Thursday, June 17, 2021

A lockdown diversion - making a video

 As this "7-day" lockdown in Melbourne began (a few weeks ago now) I thought it would be a good idea to try making a video of myself making my art. Fate intervened and I had a series of technology breakdowns so this got postponed. Yet the aim expanded, Trying to find as many ways as possible to create a video showing me making art or perhaps the processes and media I use.

This is the first cab off the rank. Without my camera I looked to the streaming technology we have all become familiar with, video conferencing aka zoom. Now zoom lets you use virtual cameras (software that looks to zoom as if it is a video input, like a webcam). However, a virtual camera can be a lot more dependent on the software itself and what inputs you can access. I have been using manycam for some time and my youtube "quicktips" are all recorded using it. The open-source OBS (Open Broadcaster System) has been hugely popular in the on-line gaming community for some time.

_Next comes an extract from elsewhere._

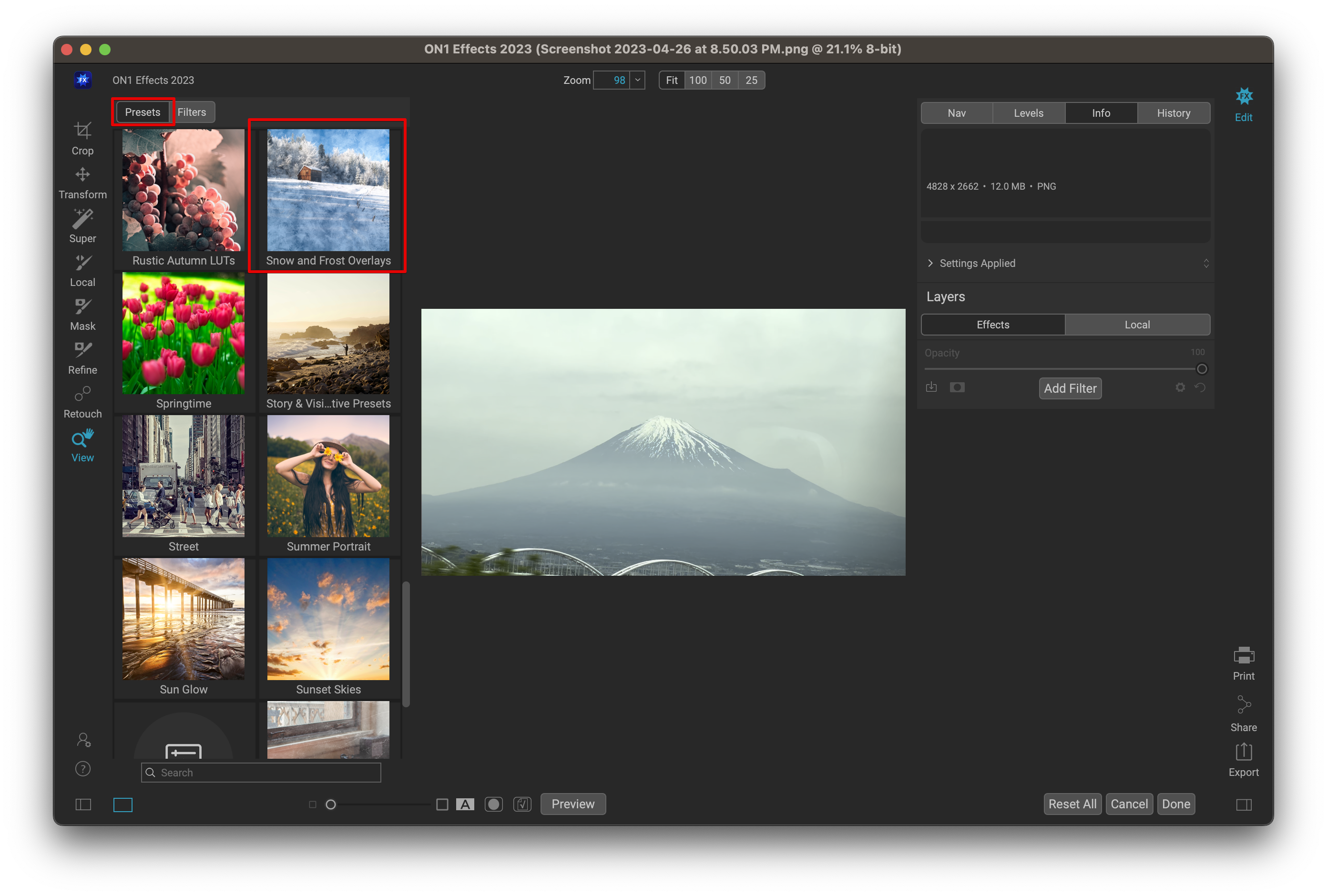Open the History tab
Image resolution: width=1327 pixels, height=896 pixels.
tap(1173, 113)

The pandemic and multiple lockdowns have seen the massive expansion of what virtual cameras are capable of doing. I have been enrolled on the beta test of the windows version of a niffy "little" application called mmhmm. It has just been upgraded to its first "official" release. Here is what I recorded using this latest release.


The video of the painting process was recorded as a .mp4 first up straight from my webcamera with mmhhmm in full-screen mode. Whilst the apple version of mmhmm gives you the option of a faster playback, it doesn't allow this on the current windows version. So I resorted to my normal video editor (Corel's Video Studio) to speed up the video to 10x speed. I also added the CCmusic by Bensound "Sunny", and saved the results as a new video again in .mp4 format. Back into mmhmm with a new room (backround) based on a photo of my palette and open sketch book) and I recorded myself speaking whilst displaying the text cards and other "effects" as I was talking, I also ran the newly created painting video within that session and saved the whole as my final video again in .mp4 format. Finally I uploaded this to YouTube. It actually didn't take long and was fun. 

So I'm going to challenge other artists to also "make a video of yourself making your art".